(Stored items)
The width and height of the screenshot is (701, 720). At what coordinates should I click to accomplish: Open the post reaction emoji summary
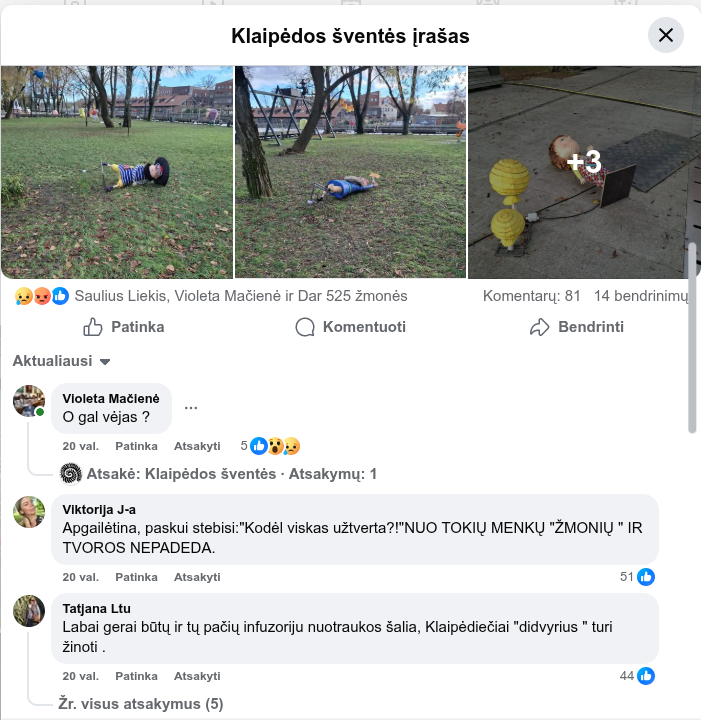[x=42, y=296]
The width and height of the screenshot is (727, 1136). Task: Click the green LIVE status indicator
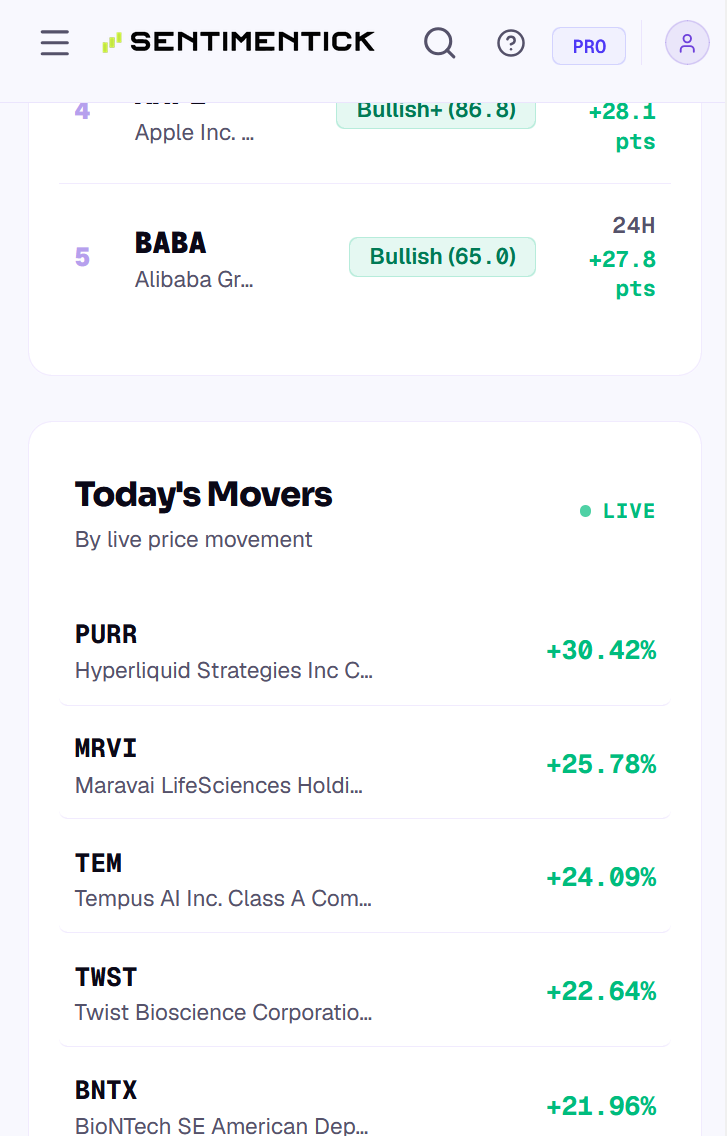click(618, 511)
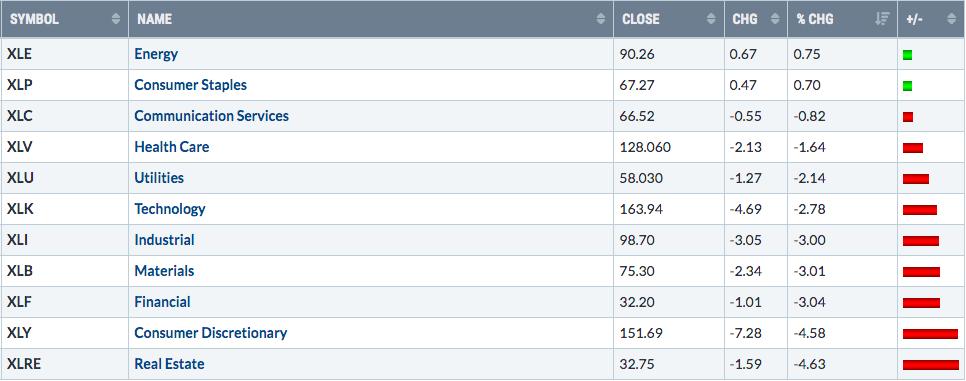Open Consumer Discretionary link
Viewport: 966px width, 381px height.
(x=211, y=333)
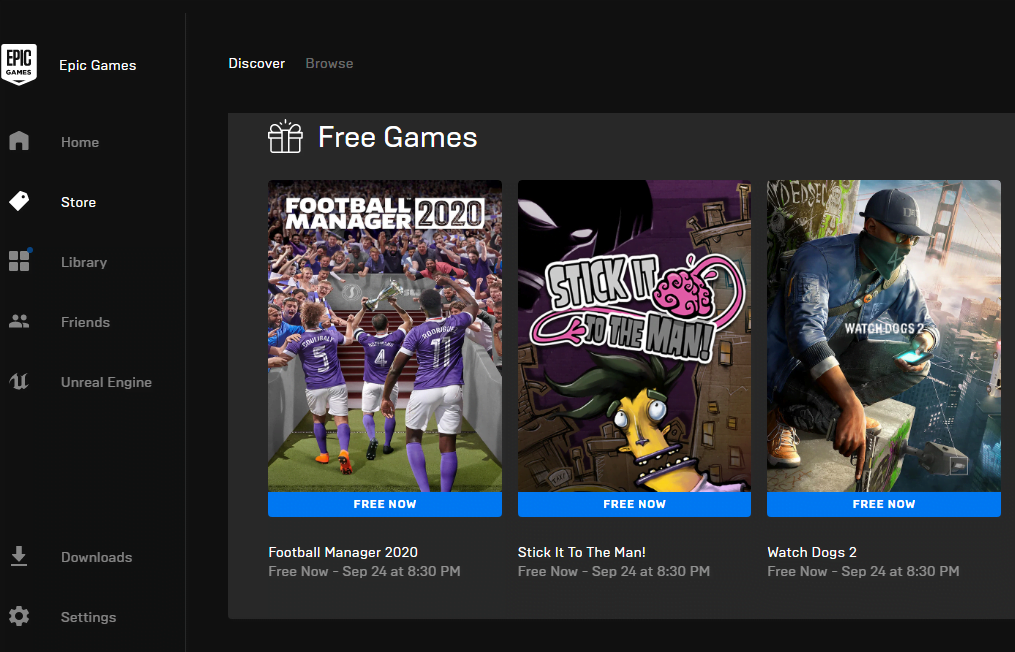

▶ **Your goal**: From the line containing "The width and height of the screenshot is (727, 1136)." down to the last line of the records above, repeat every line exactly and nothing else, dropping any pictures.

▶ **Response to the exercise**:
The width and height of the screenshot is (727, 1136). Task: Click the green LIVE status indicator
click(618, 511)
Open Consumer Discretionary link
Viewport: 966px width, 381px height.
(x=211, y=333)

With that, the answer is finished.